Saved entries:
____

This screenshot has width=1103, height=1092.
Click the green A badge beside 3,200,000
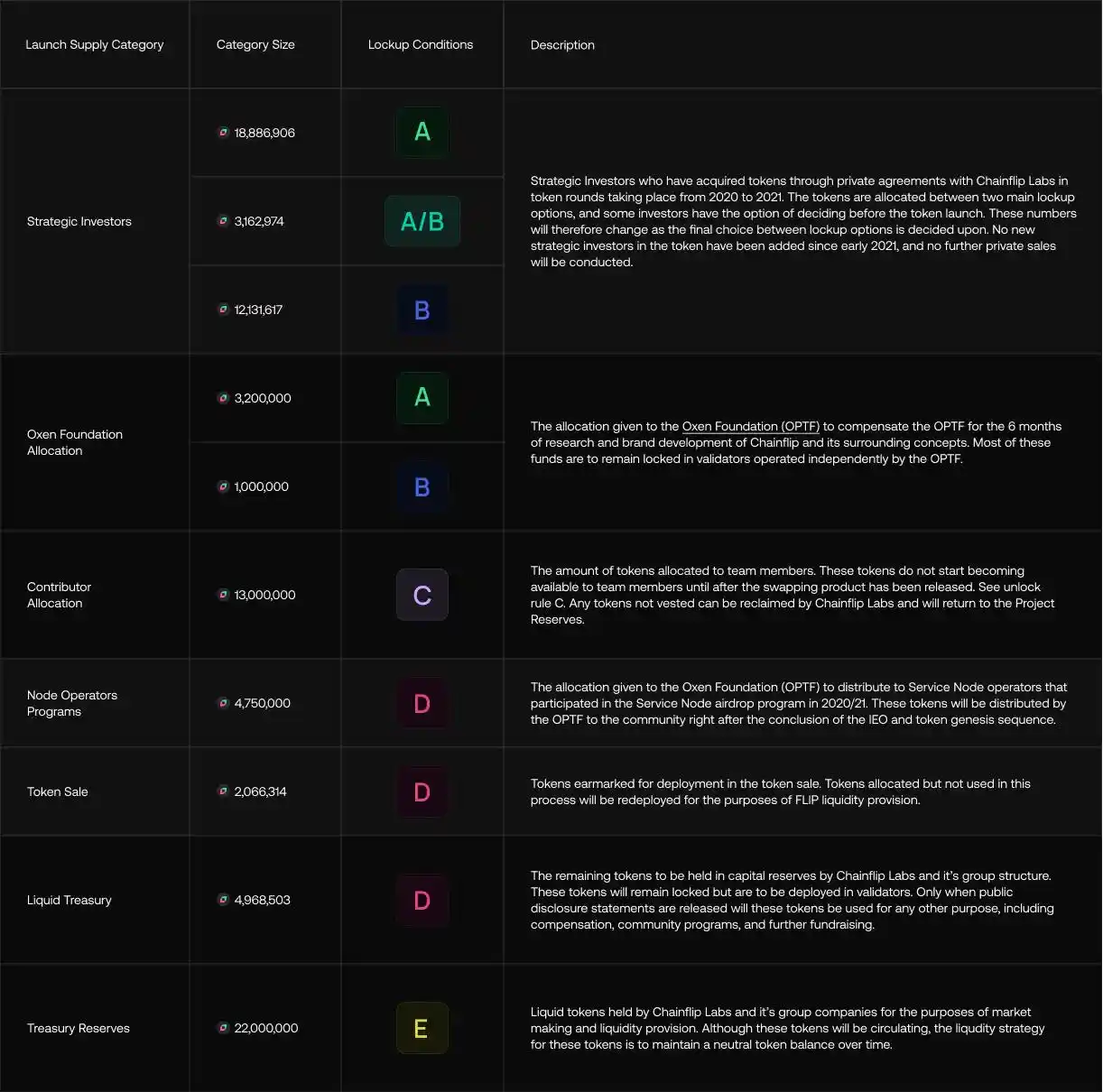point(422,398)
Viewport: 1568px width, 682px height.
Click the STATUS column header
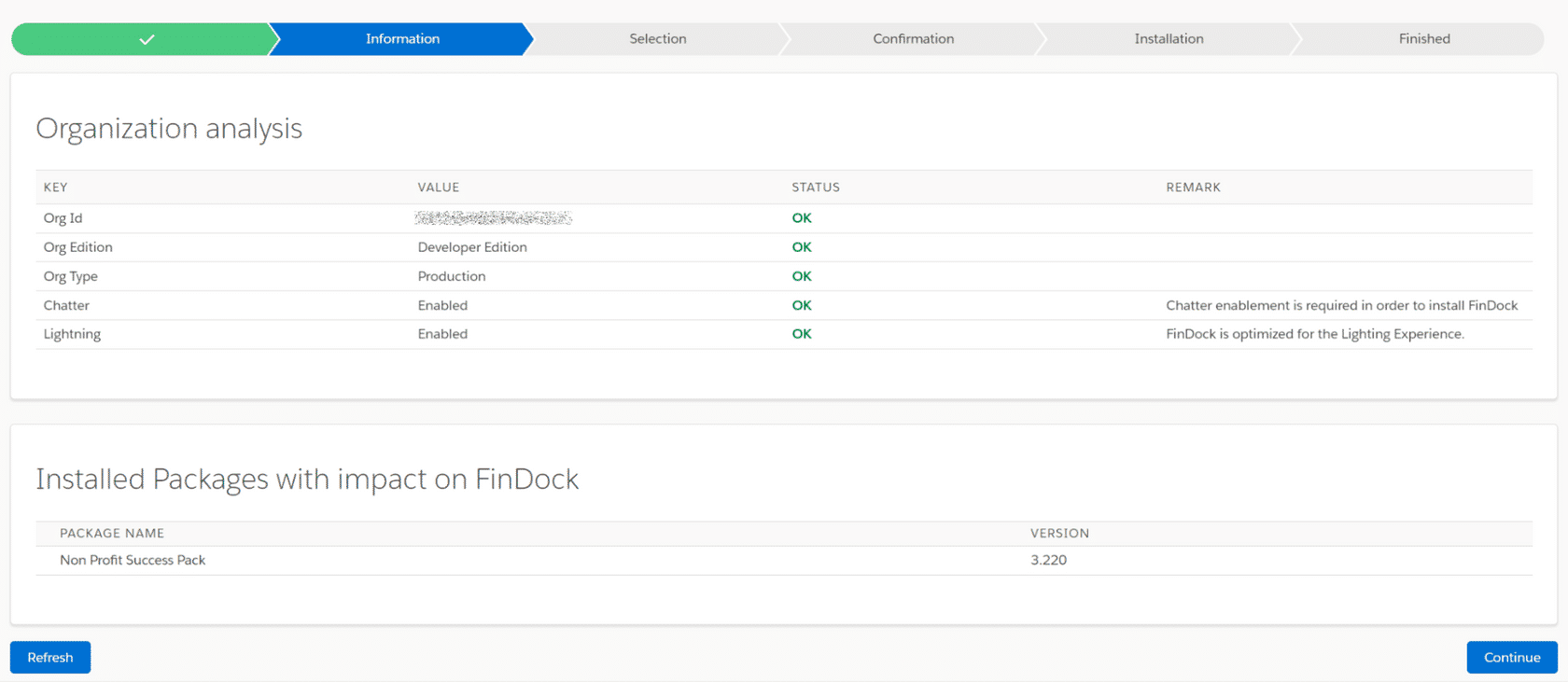tap(816, 188)
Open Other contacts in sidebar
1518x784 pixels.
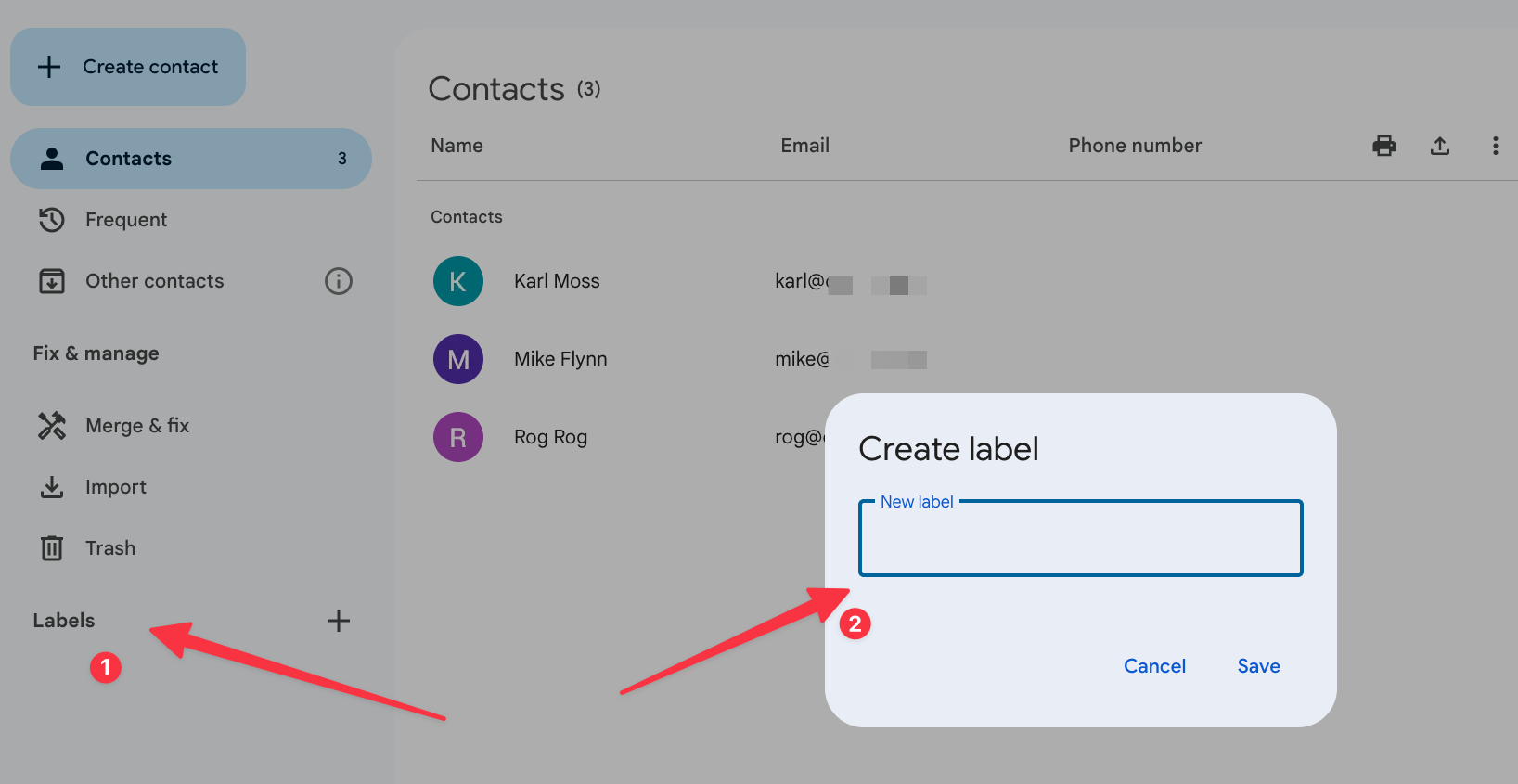tap(154, 281)
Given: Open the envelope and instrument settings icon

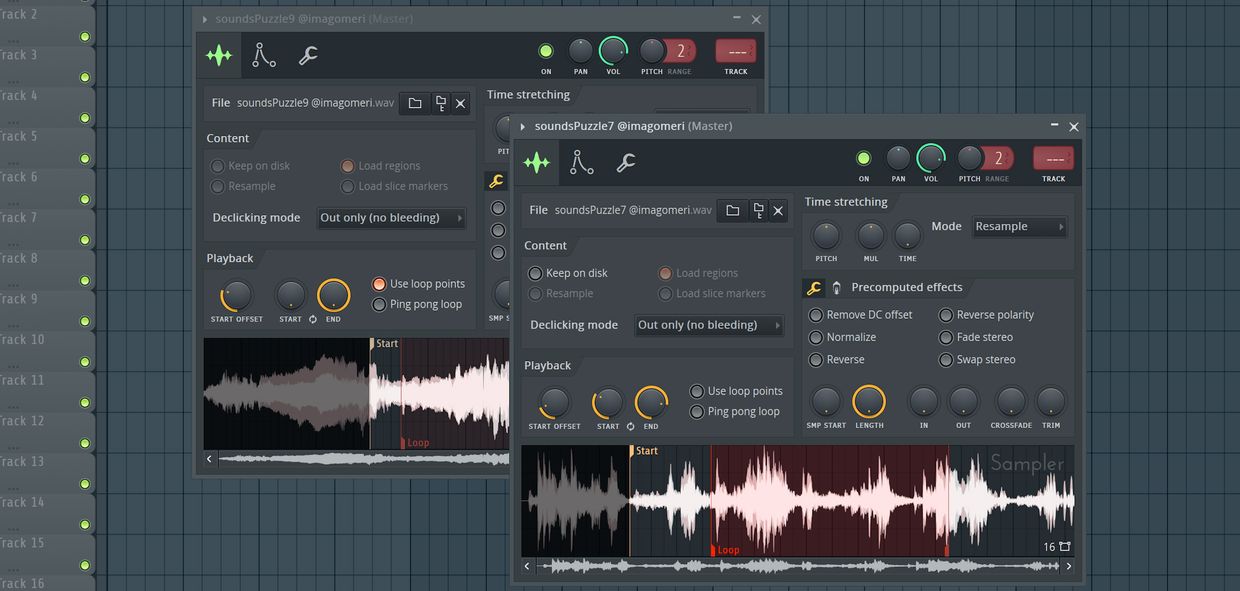Looking at the screenshot, I should pos(581,161).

____

Find the word "height" in the entries above and gather every line that holds it.

YOUR SOLUTION
This screenshot has width=1103, height=1092.
Viewport: 1568px width, 682px height.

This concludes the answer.